The 31-year-old nonprofit established to expand the state’s tech-driven economy by building partnerships, enhancing workforce skills and knowledge, and shaping public policy is looking for new or substantially upgraded New Hampshire-based products that were developed within the last year, solve unique problems and offer opportunity for growth. 
Those may sound like steep requirements, but every year anywhere from 12 to 20 large and small companies in the state’s growing high-tech community submit their work. 
“Sometimes we’ll have a startup with no revenue but what they believe is a really really good idea, and then we could have a company like Foss from a couple years ago,” High Tech Executive Director Matt Cookson said.
Cookson’s favorite winning product is the first one, from 2006. Nanocomp created a carbon nanotube-based fabric that was extremely light and durable. In 2006, Nanocomp was in a fairly early stage. It had just begun commercializing novel lightweight materials that had promise for body armor and the prospects of replacing copper with fabric-like conductor materials. 
“If you think about New Hampshire history, it was built on textiles, and here we were 100 years later entering a 21st-century textile technology we think is destined to change how we make products,” said Pete Antoinette, founder and CEO of Nanocomp.
Nanocomp had been a member of New Hampshire High Tech Council and thought it would be a tremendous honor to be considered or even win. Since former Gov. John Lynch handed the company its award, Nanocomp has close to quadrupled in size, and it’s moving from an 11,000-square foot space to a 60,000-square foot facility in Merrimack. It is commercializing on a much larger scale and expects to double its employee base by next year. 
“[The competition] gave our company and products enormous press and visibility around the state and region,” Antoinette said. “It helped in terms of recognition. It helped when we go out recruiting. Even today, people in the New Hampshire community know we were the inaugural winners.”
The state’s tech industry is growing, as evidenced by the more than 200 companies that are members of the NH High Tech Council. 
“Our membership is at peak these days,” Cookson said. 
The backbone of the community is made up of what Cookson called “serial entrepreneurs,” locals who have started several companies during the course of their careers.
“At the same time, we don’t produce a lot of graduates in-state in the areas of engineering and computer science, so a lot of the talent has to be recruited from out of state,” he said.

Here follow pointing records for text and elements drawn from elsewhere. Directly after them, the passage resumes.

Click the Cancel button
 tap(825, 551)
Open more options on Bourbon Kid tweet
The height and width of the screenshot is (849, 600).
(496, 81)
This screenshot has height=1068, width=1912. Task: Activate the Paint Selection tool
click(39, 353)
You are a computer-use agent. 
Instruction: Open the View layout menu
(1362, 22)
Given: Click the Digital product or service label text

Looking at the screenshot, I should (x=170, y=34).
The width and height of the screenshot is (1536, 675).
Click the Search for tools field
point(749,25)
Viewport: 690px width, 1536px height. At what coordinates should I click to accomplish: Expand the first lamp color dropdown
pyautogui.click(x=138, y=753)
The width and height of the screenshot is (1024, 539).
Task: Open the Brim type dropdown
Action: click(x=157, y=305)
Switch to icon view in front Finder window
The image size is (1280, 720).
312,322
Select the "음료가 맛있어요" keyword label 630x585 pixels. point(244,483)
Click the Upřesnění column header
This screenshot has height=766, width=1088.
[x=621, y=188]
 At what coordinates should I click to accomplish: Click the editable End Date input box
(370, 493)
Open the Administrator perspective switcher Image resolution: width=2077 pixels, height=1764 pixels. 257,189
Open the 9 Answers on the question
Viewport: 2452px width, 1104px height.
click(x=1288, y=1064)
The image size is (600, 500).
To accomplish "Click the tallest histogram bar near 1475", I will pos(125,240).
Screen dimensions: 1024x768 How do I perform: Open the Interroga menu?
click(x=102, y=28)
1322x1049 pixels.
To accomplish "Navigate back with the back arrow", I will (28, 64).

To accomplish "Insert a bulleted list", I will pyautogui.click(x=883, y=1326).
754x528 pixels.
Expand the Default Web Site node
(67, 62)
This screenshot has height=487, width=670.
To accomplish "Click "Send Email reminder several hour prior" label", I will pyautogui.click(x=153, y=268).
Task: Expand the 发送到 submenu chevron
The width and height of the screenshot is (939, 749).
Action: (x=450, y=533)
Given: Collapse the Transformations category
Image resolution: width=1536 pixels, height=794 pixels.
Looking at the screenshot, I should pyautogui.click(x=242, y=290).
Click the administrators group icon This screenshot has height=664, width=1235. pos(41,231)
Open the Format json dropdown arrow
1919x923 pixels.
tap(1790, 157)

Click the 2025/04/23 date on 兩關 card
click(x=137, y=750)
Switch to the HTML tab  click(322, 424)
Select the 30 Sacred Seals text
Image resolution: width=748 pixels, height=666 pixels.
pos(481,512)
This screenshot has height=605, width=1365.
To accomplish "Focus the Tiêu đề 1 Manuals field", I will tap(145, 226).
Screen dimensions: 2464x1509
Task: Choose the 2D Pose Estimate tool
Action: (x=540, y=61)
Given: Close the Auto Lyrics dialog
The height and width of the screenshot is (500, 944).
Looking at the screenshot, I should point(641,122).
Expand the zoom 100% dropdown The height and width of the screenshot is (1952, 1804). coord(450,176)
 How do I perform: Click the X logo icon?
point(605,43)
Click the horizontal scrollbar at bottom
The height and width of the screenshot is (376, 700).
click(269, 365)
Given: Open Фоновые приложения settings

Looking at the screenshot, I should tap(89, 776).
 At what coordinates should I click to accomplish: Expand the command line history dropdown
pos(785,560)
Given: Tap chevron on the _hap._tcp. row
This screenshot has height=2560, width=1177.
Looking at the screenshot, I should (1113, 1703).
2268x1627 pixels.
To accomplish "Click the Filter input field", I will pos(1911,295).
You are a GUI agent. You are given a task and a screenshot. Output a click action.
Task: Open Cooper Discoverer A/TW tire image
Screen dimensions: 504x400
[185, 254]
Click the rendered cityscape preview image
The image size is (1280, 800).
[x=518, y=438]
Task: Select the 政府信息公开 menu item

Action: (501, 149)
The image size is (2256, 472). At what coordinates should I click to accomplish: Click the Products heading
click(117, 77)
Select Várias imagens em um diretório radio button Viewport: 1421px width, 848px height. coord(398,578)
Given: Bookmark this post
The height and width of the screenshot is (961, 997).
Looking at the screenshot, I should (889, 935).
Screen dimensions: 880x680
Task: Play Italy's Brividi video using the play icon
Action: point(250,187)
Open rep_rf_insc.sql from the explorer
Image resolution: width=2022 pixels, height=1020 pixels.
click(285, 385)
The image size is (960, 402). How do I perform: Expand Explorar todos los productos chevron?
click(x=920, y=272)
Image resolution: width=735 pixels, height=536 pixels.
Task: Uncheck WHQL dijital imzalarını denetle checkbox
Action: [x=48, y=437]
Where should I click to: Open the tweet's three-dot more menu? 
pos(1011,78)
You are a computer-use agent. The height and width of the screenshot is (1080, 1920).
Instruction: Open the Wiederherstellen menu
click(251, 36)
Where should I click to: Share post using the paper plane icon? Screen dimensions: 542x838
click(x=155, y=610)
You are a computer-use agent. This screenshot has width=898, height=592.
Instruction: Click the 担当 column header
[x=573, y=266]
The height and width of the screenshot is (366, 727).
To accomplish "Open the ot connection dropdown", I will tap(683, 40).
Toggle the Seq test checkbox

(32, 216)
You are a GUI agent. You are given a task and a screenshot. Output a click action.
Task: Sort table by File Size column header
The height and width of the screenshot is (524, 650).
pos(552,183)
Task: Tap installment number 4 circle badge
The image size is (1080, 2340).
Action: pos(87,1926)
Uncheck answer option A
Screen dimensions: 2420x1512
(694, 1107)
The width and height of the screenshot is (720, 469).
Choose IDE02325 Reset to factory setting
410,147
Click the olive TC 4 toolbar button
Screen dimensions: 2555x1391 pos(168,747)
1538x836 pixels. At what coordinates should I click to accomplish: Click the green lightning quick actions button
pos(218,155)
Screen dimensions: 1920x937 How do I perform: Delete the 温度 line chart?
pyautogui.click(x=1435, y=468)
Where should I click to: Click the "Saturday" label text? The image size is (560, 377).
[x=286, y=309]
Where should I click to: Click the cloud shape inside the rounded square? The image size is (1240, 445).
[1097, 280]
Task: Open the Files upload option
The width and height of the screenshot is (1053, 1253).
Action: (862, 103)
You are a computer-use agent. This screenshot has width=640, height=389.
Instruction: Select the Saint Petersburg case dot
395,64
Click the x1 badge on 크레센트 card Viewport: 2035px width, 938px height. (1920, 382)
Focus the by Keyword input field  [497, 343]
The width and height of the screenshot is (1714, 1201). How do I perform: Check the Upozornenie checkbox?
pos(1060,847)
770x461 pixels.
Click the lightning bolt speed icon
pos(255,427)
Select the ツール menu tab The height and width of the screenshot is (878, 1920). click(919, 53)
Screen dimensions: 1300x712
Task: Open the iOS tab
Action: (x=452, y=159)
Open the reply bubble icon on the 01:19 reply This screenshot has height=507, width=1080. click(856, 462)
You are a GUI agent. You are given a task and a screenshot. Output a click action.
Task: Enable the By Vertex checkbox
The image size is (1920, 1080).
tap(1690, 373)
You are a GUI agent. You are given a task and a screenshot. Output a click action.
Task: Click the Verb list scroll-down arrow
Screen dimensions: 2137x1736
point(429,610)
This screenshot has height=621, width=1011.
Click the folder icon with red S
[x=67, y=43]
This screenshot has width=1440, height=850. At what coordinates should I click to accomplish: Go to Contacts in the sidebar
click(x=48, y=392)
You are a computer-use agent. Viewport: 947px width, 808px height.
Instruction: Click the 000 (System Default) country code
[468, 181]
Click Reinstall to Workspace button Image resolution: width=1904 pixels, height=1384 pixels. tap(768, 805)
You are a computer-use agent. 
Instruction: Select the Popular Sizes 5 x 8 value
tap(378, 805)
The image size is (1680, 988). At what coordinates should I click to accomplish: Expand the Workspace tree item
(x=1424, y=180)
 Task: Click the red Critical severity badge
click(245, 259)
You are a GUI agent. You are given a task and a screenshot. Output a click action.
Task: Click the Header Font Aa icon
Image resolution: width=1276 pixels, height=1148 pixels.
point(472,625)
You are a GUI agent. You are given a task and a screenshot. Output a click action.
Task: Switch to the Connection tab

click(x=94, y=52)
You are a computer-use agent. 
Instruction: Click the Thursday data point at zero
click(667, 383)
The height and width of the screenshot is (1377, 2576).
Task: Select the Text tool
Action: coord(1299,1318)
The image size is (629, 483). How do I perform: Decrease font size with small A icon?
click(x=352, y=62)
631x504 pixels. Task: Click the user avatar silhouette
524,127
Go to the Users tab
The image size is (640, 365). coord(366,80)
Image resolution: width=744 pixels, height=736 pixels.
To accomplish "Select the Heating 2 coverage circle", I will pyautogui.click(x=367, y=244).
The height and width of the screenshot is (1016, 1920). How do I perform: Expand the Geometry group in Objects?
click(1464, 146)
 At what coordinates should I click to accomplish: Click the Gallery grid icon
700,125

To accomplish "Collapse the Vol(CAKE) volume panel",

That recruitment can be challenging for a couple reasons, Antoinette said. New Hampshire has some of the highest energy costs in the nation, which can deter companies that tend to use a lot of it from coming in. Also, because New Hampshire is better known for tourism than for technology, it is difficult to get the word out to the rest of the nation that New Hampshire is a center of excellence for tech, especially when competing against large urban states with high-tech bases, like Colorado, North Carolina and Washington, D.C., Cookson said. 
Applications for the Product of the Year award can be submitted until Sept. 26. Submissions will then be judged by a panel of experts — local professionals of hardware, software, finance, business planning and marketing. After the semifinalists are announced, they will present to the judges, and the finalists competition will be Nov. 13 at the Manchester Country Club. 
“That’s a very fun event,” Cookson said. “They’ll typically set up booths, then give seven-minute presentations, and the audience will then vote.”
The judging is 50 percent judges and 50 percent real-time audience input. This year the High Tech Council will be using smartphone polling technology. 
“It’s fun to allow the audience to engage at that level,” Cookson said. “We have not used this technology  yet. We’ve used clickers before, but given the number of people who have smartphones, this would be a good time to switch over — since we are the tech competition.”
 
As seen in the August 7, 2014 issue of the Hippo.